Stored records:

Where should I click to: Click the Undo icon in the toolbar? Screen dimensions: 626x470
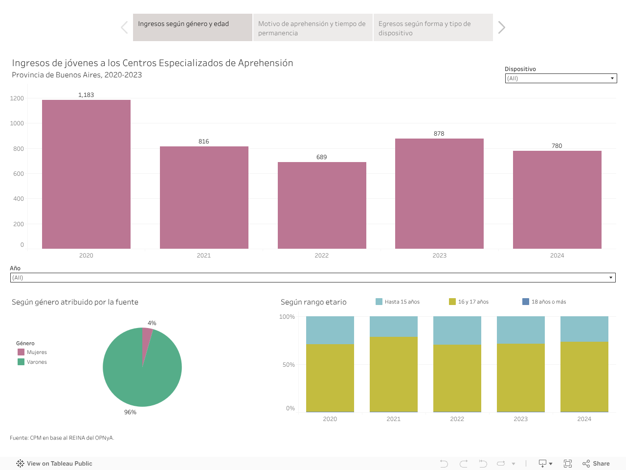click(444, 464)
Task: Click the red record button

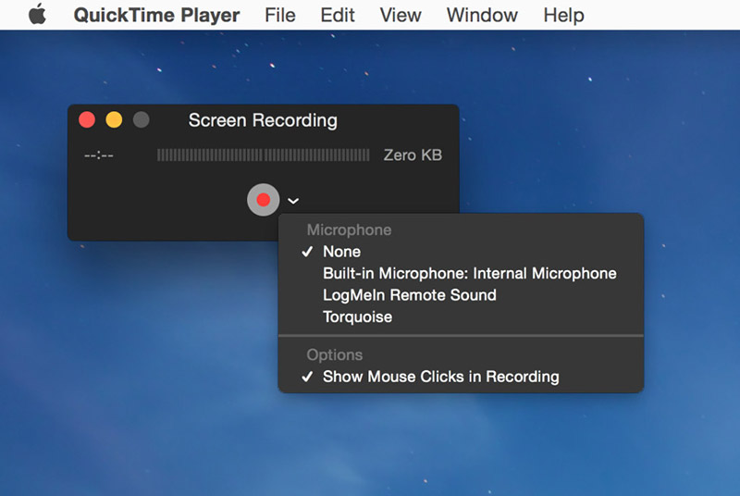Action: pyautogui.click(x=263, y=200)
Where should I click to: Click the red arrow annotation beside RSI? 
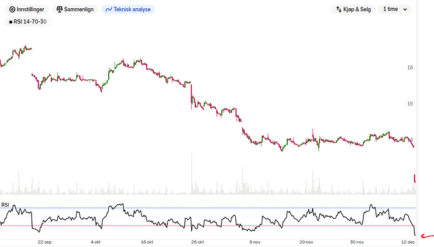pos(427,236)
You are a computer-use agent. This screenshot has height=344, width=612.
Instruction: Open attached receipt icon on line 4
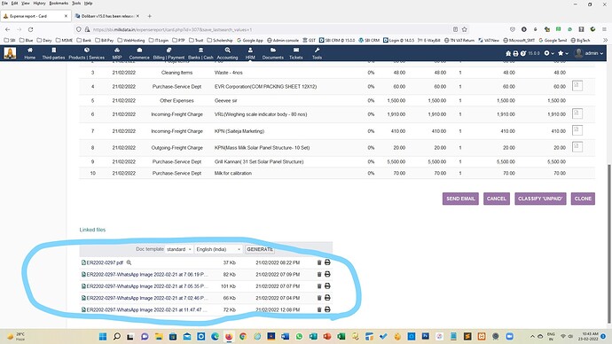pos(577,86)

==

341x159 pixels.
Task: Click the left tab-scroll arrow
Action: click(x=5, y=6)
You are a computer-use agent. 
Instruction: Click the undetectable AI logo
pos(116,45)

TO DO: Where a line of the records holds the word "computer", copy that line.

RESPONSE TO THE EXERCISE:
You are a computer-use agent. This screenshot has height=344, width=612.
You are a computer-use agent. 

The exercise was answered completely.